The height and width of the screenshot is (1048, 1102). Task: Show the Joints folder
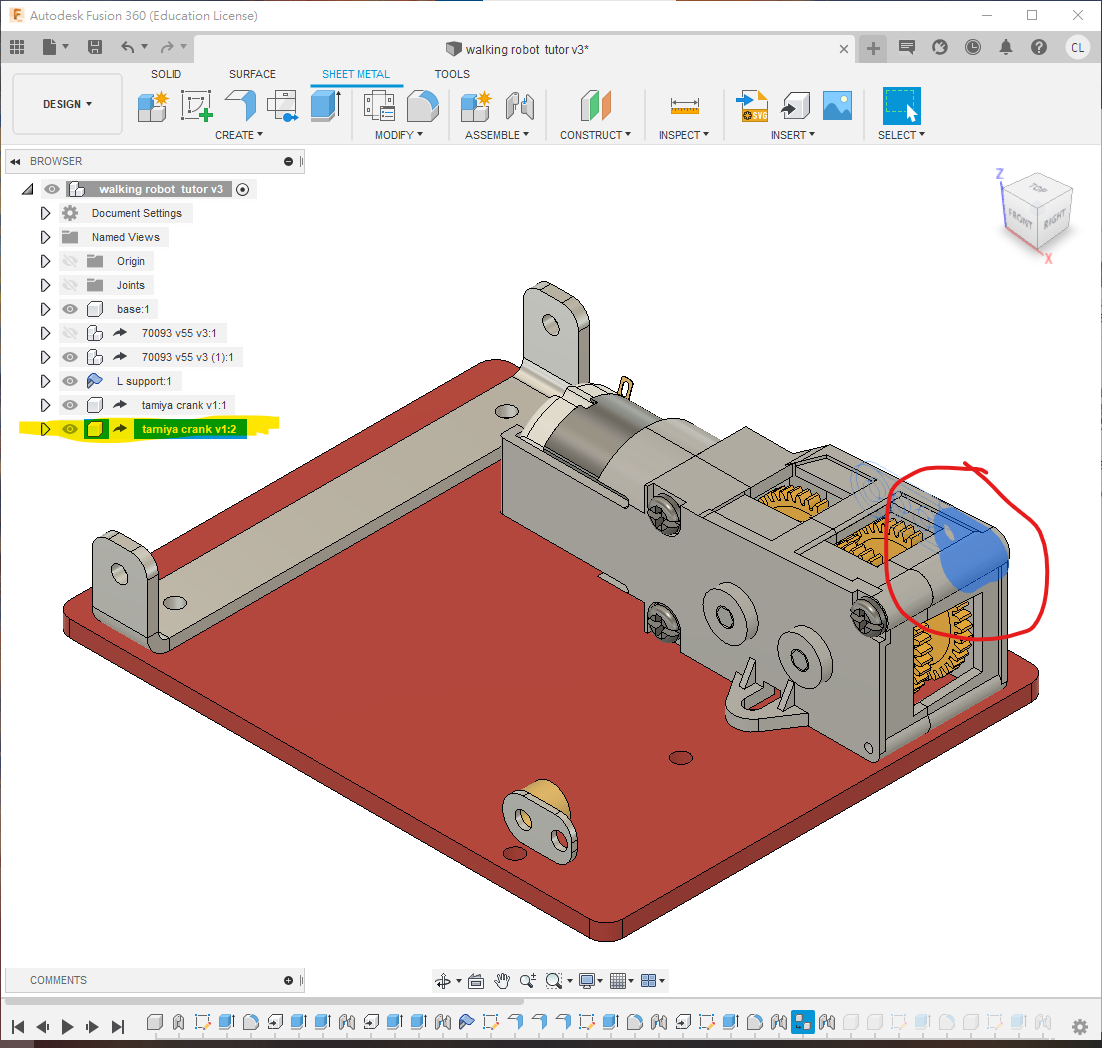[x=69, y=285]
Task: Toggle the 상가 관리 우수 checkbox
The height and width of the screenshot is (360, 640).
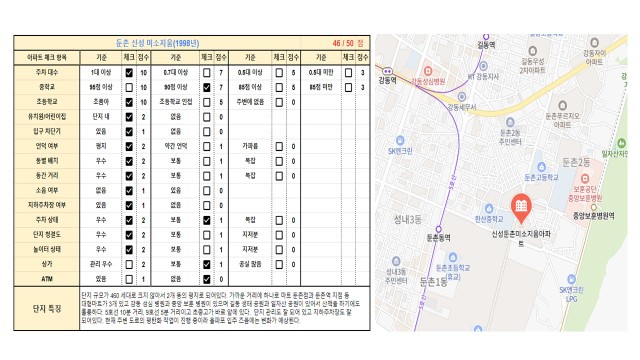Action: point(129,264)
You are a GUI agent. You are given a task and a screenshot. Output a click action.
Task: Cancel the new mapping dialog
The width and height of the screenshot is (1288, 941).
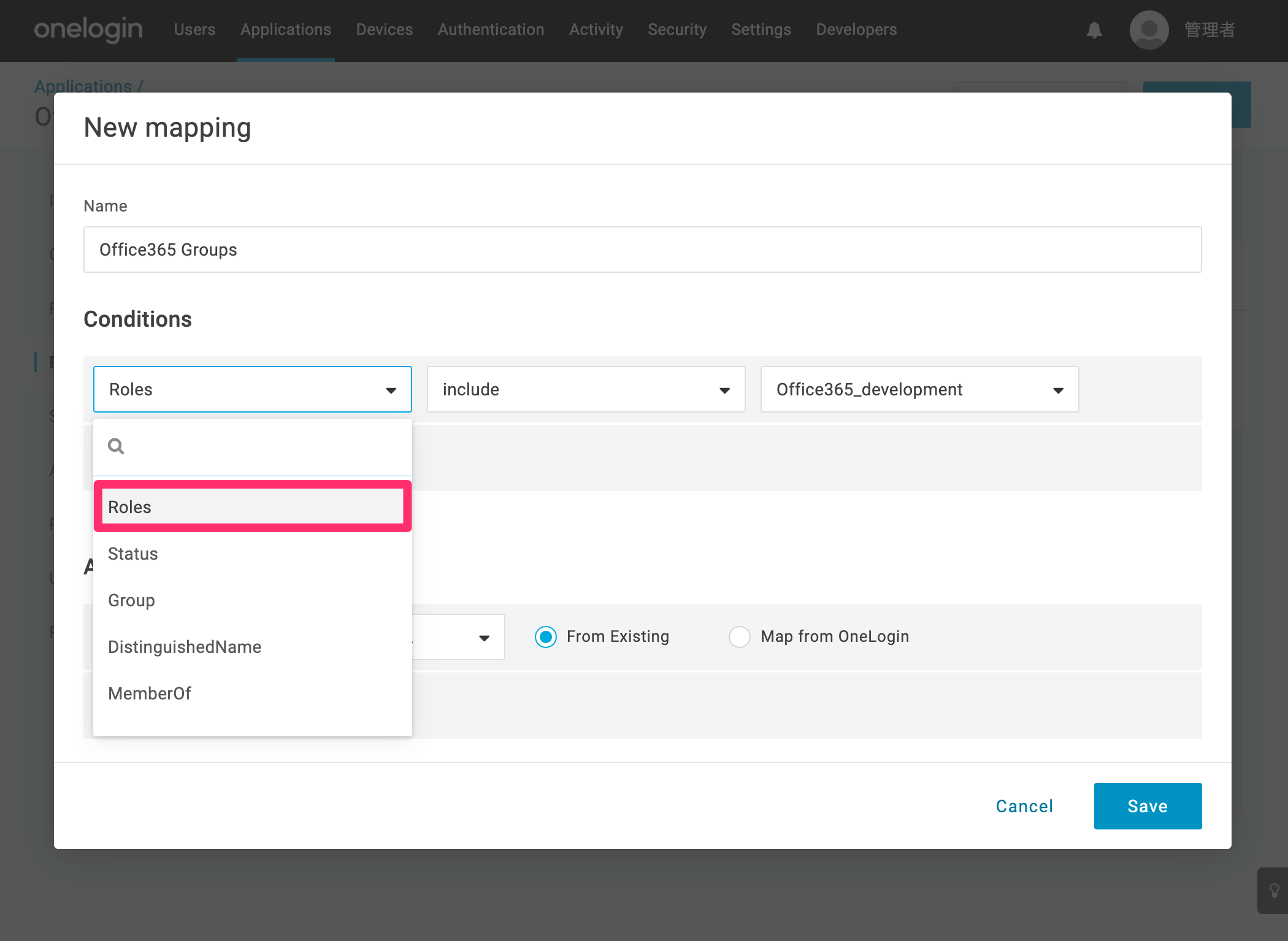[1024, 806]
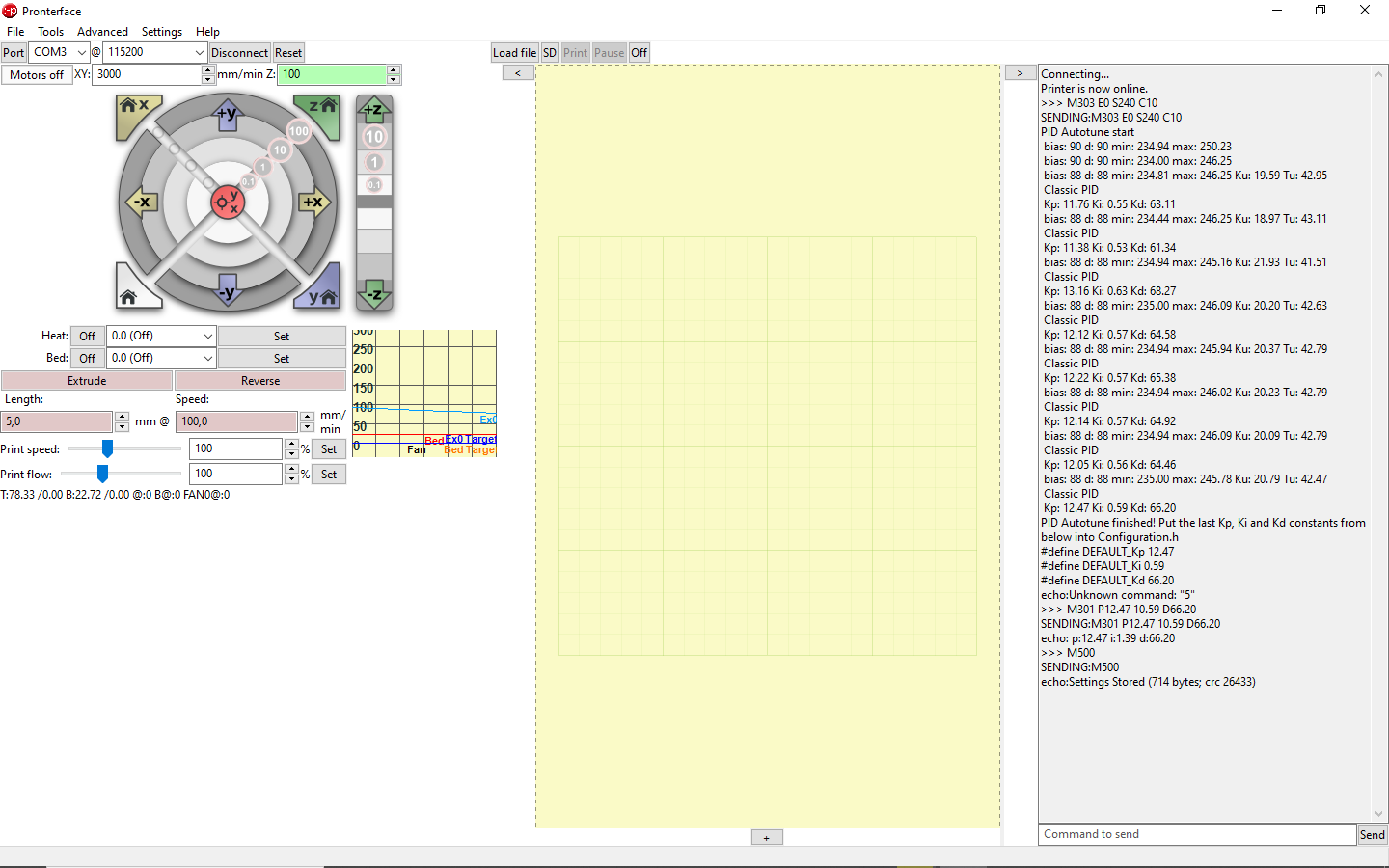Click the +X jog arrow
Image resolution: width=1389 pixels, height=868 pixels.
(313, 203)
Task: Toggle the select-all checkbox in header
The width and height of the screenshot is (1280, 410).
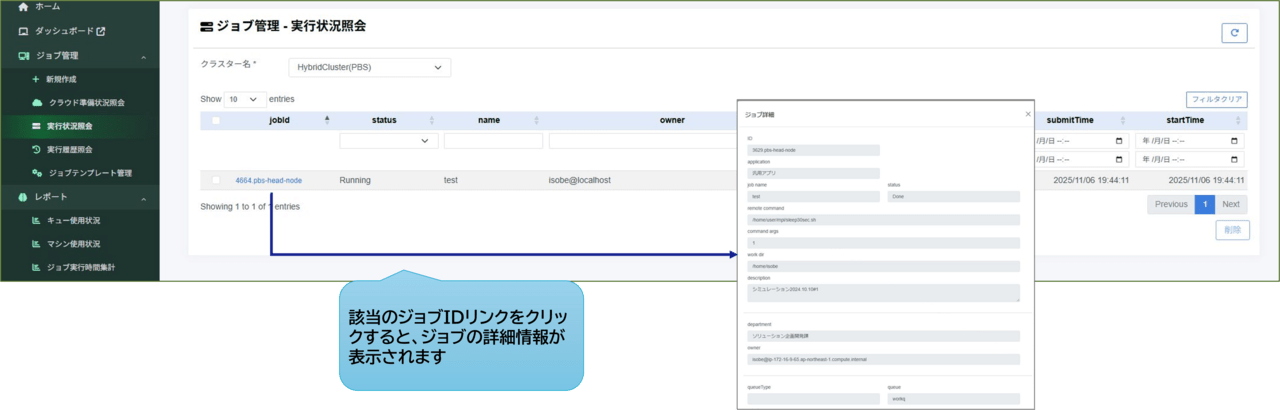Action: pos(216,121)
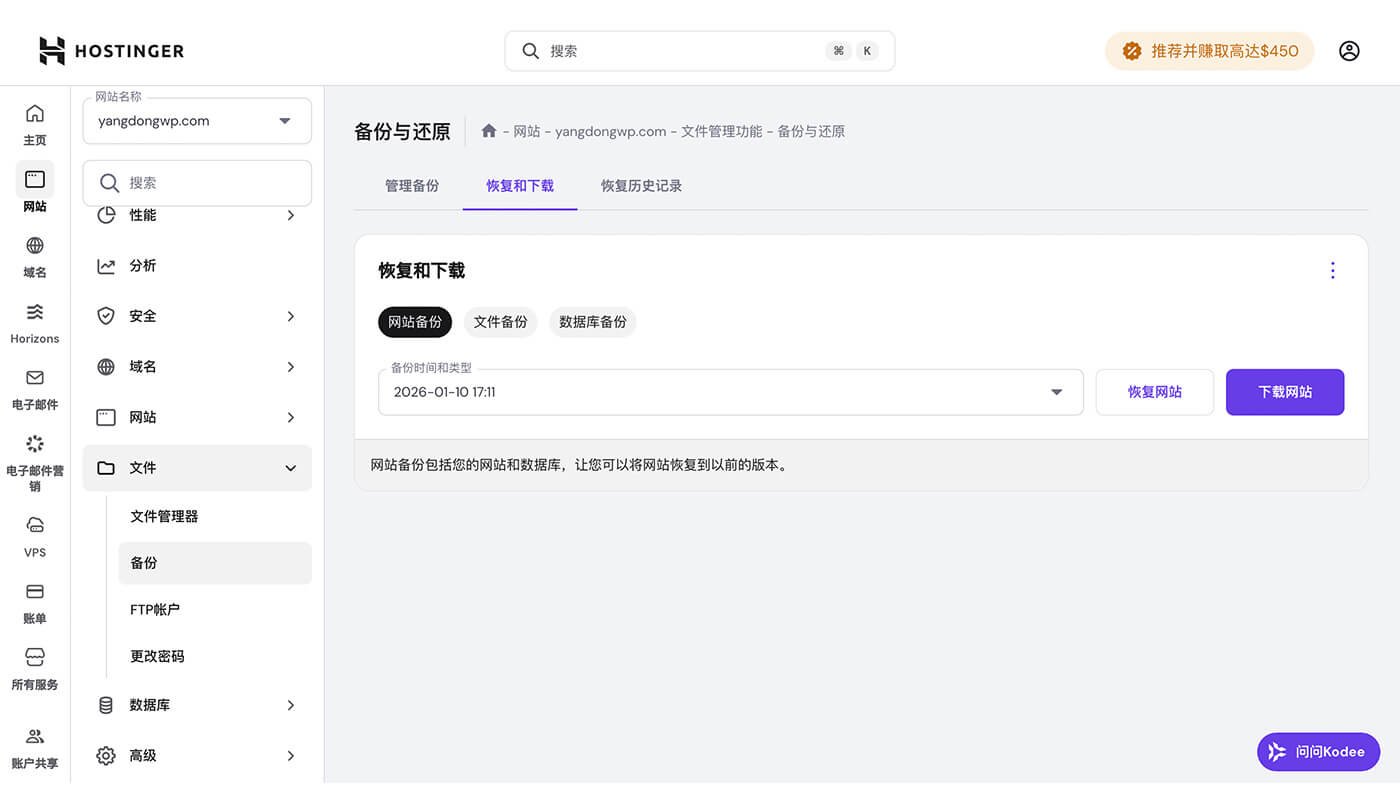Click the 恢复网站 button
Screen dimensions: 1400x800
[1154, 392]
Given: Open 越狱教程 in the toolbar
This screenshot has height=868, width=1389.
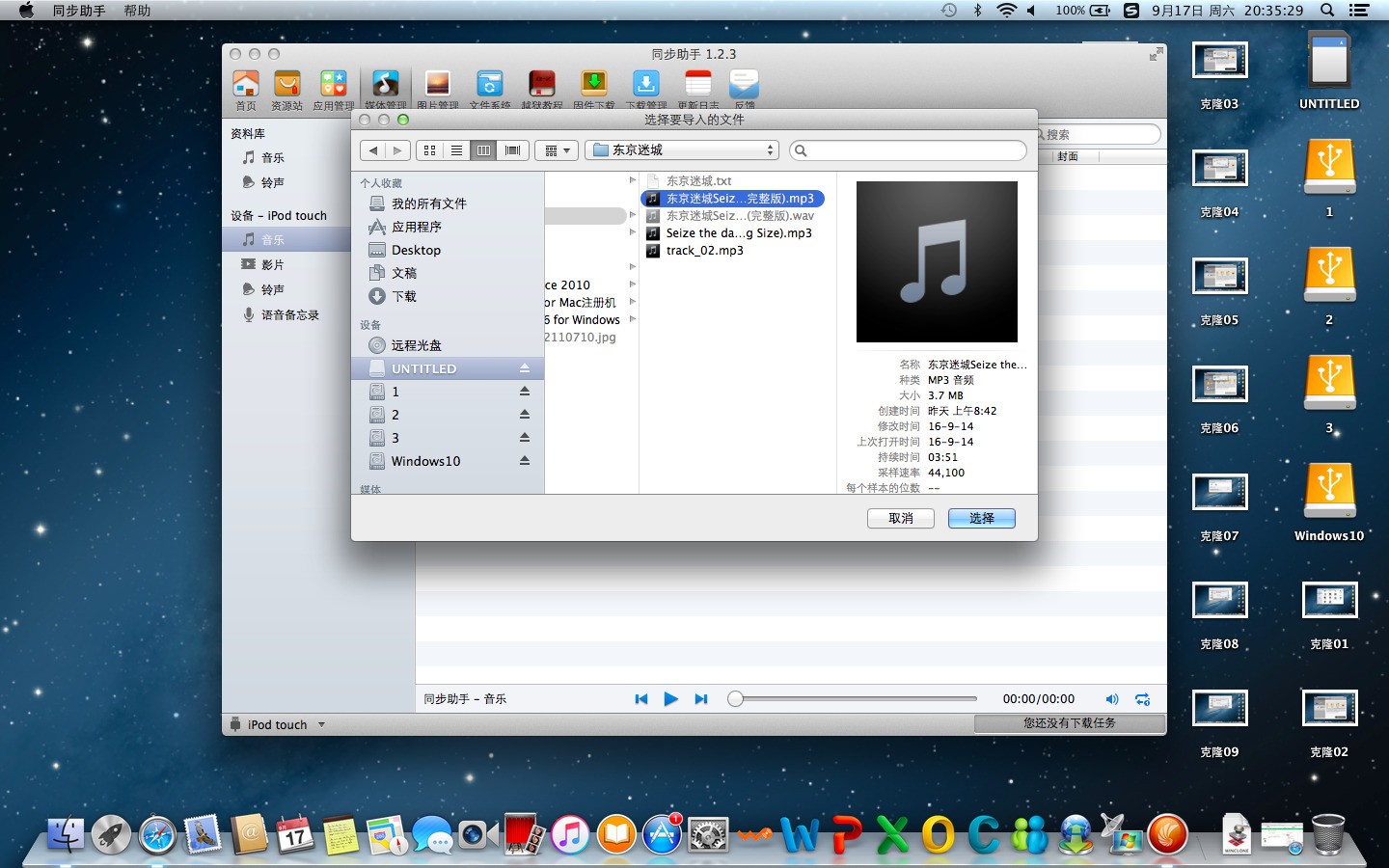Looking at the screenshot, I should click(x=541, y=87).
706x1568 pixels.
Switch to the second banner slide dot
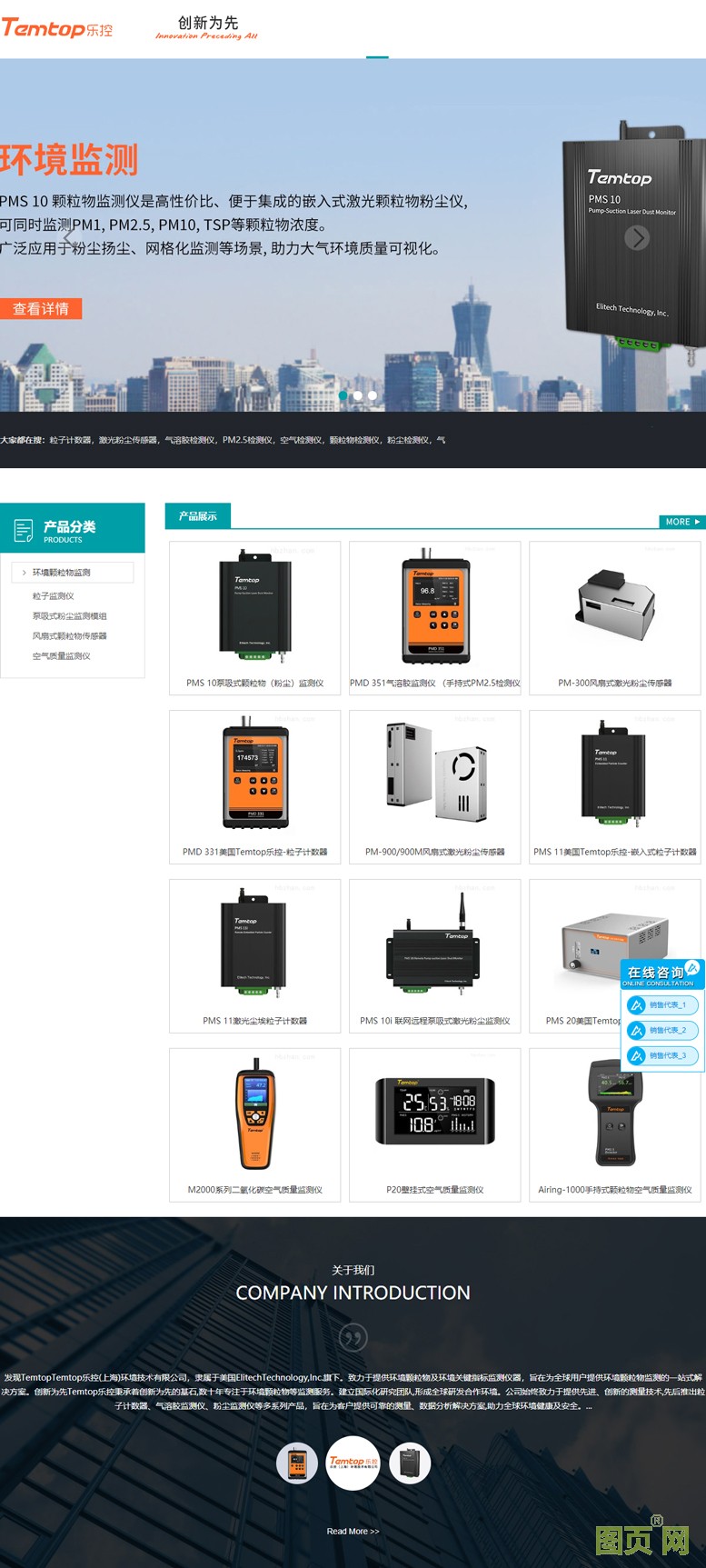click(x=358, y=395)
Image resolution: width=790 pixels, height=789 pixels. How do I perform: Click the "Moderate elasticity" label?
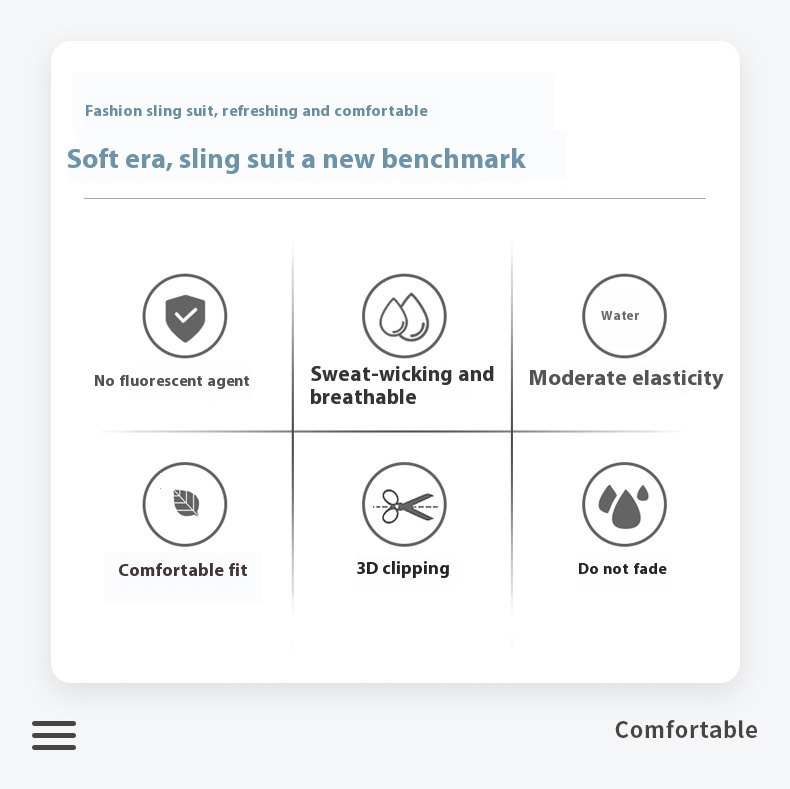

........

- What needs to be done:
Return each line above word for word. Skip the pictures.

- Response:
The height and width of the screenshot is (1048, 1102). Task: Show the Joints folder
[x=69, y=285]
Task: Toggle the 상가 관리 우수 checkbox
The height and width of the screenshot is (360, 640).
Action: point(129,264)
You are a GUI agent. You are given a task and a screenshot. Output a click action.
Task: Cancel the new mapping dialog
The width and height of the screenshot is (1288, 941).
[1024, 806]
Click the +X jog arrow
Image resolution: width=1389 pixels, height=868 pixels.
(313, 203)
Task: Toggle the select-all checkbox in header
The width and height of the screenshot is (1280, 410).
Action: pos(216,121)
Click the 恢复网站 button
Screen dimensions: 1400x800
[1154, 392]
Given: Open 越狱教程 in the toolbar
This screenshot has height=868, width=1389.
Looking at the screenshot, I should click(x=541, y=87).
706x1568 pixels.
Switch to the second banner slide dot
click(x=358, y=395)
Image resolution: width=790 pixels, height=789 pixels. How do I perform: Click the "Moderate elasticity" label?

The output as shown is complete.